Capítulo 1 ¿Crees que eres digna?
Ante la amplia ventana, dos figuras se entrelazan en un apasionado abrazo. La alta figura del hombre se movía rítmicamente, sus bajos gruñidos armonizaban con los suaves gemidos de la mujer, creando una sinfonía íntima en la habitación poco iluminada.
Susana Riveros no estaba segura de si era el atractivo del atuendo que había elegido o la intensidad del regreso de Enrique Fretes de su viaje de negocios. Sin embargo, esta noche su tacto contenía una ternura desconocida, un fugaz susurro de amor.
Después, quedó un ambiente juguetón. Enrique la llevó al cuarto de baño, donde el baño compartido fue un placer inesperado. De vuelta en la cama, no se marchó inmediatamente, como era su costumbre. Armándose de valor, Susana se giró y se acurrucó contra su pecho. Sus dedos bailaron sobre su piel.
—Marido —empezó ella, con la voz ronca por los restos de la pasión—. Llevamos tres años casados. El abuelo cree que es hora de que tengamos un hijo.
La suave caricia en su espalda cesó bruscamente. La mirada de Enrique se cruzó con la suya, la calidez de sus ojos oscuros se evaporó, sustituida por la frialdad familiar... y un toque cruel de burla.
—Susana, ¿crees que eres digna? —sus palabras perforaron la ilusión de intimidad, haciendo añicos la delicada paz que habían mantenido durante tres largos años.

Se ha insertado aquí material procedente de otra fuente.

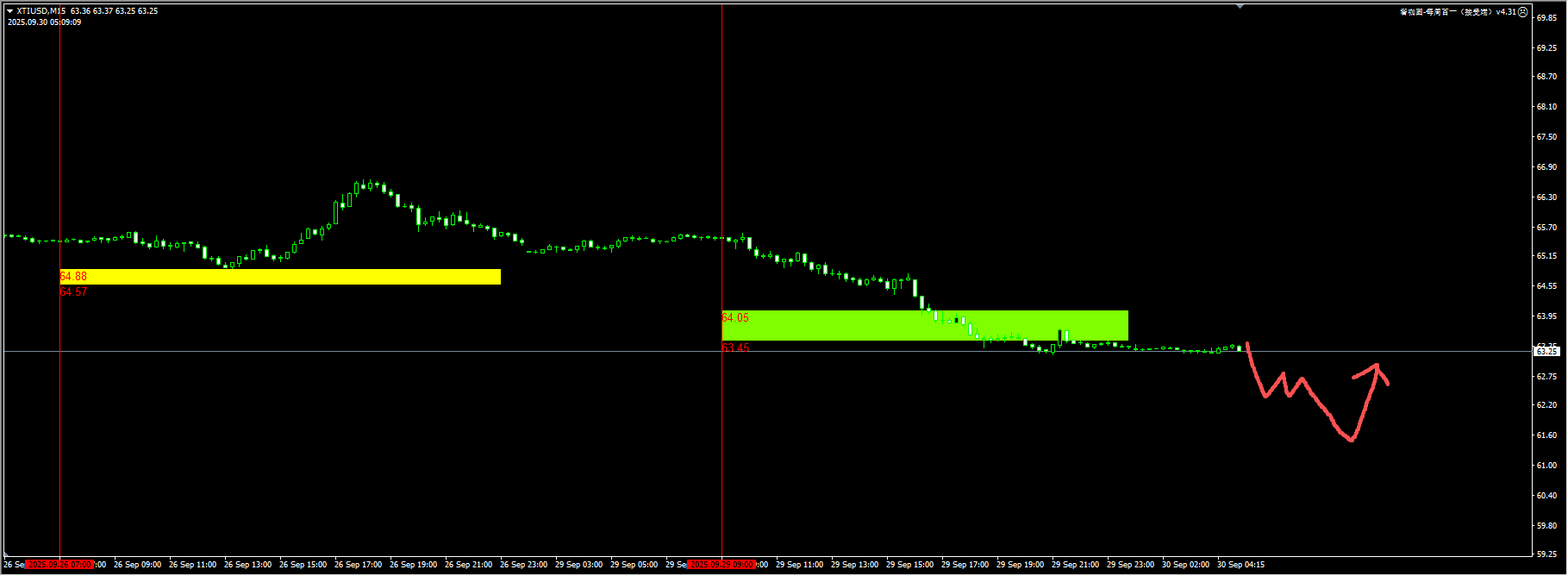This screenshot has height=576, width=1568.
Task: Click the red 2025.09.26 07:00 time marker
Action: click(59, 565)
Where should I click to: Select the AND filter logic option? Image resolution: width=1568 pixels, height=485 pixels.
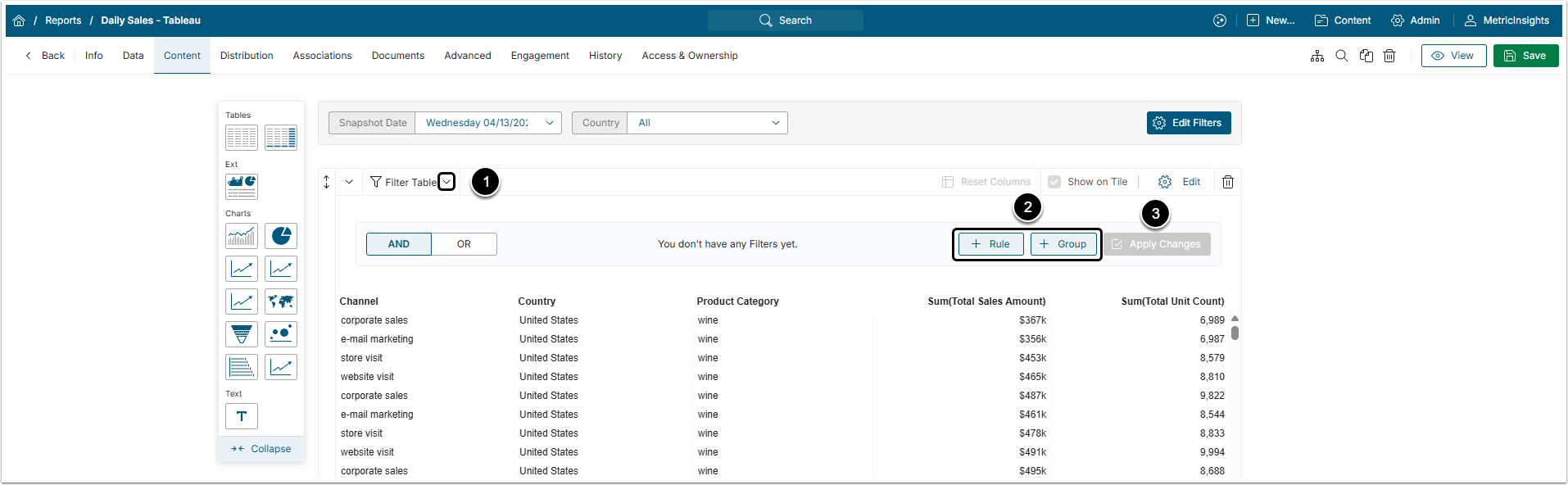[399, 244]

Enrique la apartó y tomó su bata. Estaba de pie junto a la cama, imponente sobre ella, con sus apuestos rasgos contorsionados por el desdén.
—Si quieres seguir siendo la señora Fretes, recuerda tu lugar. No más de estos juegos.

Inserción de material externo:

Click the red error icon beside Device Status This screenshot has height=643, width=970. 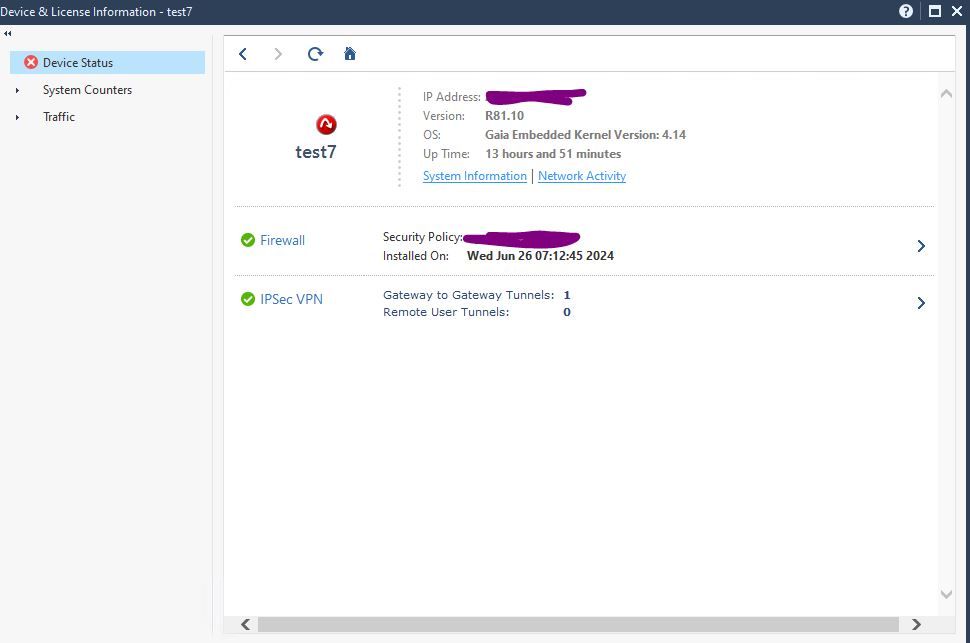point(30,62)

La expresión de Susana se endureció.
—¿Tan poco razonable es que quiera tener un hijo con mi marido?
—Puedes pedir la mayoría de las cosas, pero te lo repetiré una sola vez. Nunca tendré un hijo contigo. Abandona esa idea —con eso, dio un portazo, dejándola sola.
Susana permaneció inmóvil, mirando al techo hasta que le dolieron los ojos y cerrándolos finalmente. Su respuesta no le sorprendió, pero un destello de esperanza había persistido hasta ese mismo momento. «Tenía que preguntar, aun sabiendo que me humillaría», pensó.
Haciendo acopio de fuerzas, tomó el teléfono. El titular apareció en la pantalla:« ¡Famosa pianista Carmen Cáceres vista saliendo de obstetricia con su novio misterioso!» Internet se llenó de especulaciones sobre su embarazo y su inminente boda. Junto al artículo había una silueta del «novio misterioso». A Susana se le encogió el corazón. Incluso reducida a una sombra, reconoció a Enrique.
«No se opone a la paternidad; simplemente se niega a compartirla conmigo», reflexionó con amargura.
El título de señora Fretes había tenido un alto precio. Huérfana a los diez años, Susana había sido criada por su tío, que la trataba como si fuera suya. Tres años atrás, su negocio se tambaleaba al borde del colapso. Se había consumido y las súplicas de su tía eran cada vez más desesperadas.
En ese momento de crisis, Dario Fretes le ofreció un salvavidas. Su vínculo con el abuelo de Susana, Norberto Riveros, forjado en el crisol de la guerra, era profundo. Si se casaba con la familia Fretes, sus problemas financieros desaparecerían. Bajo el peso de la súplica tácita de su tío, Susana accedió.
Pero Enrique estaba ausente de su registro matrimonial. No hubo boda, ni regreso a casa en su noche de bodas. Sólo más tarde se enteró de que ya se había declarado a su amada Carmen. Sin embargo, sus planes se vieron frustrados por la desaprobación de su padre.
Todos supusieron que se había casado por riqueza y poder, pero sólo Susana sabía la verdad: ella lo amaba. Lamentablemente, su corazón seguía cerrado para ella después de tres años, mientras la presencia de Carmen se cernía sobre él.
Al día siguiente, Susana salió del dormitorio principal. Su maquillaje era impecable y su expresión cuidadosamente neutra. Julia Huerta, el ama de llaves, se acercó con el rostro marcado por la preocupación.
—Señora Fretes —vaciló mientras le tendía una caja—, el señor Fretes dijo que ya que... no se tomaron precauciones anoche, para prevenir cualquier... complicación, debería tomar esto.
La caja de píldoras del día después se sintió como un golpe cruel, despojándola del último rastro de su dignidad. Julia vio que Susana se tambaleaba, pero enseguida recuperó la compostura. Sin mediar palabra, tomó la caja. Sacó una pastilla y se la tragó seca.
—¿Estás satisfecha? —Sus movimientos fueron rápidos y decididos al hablar.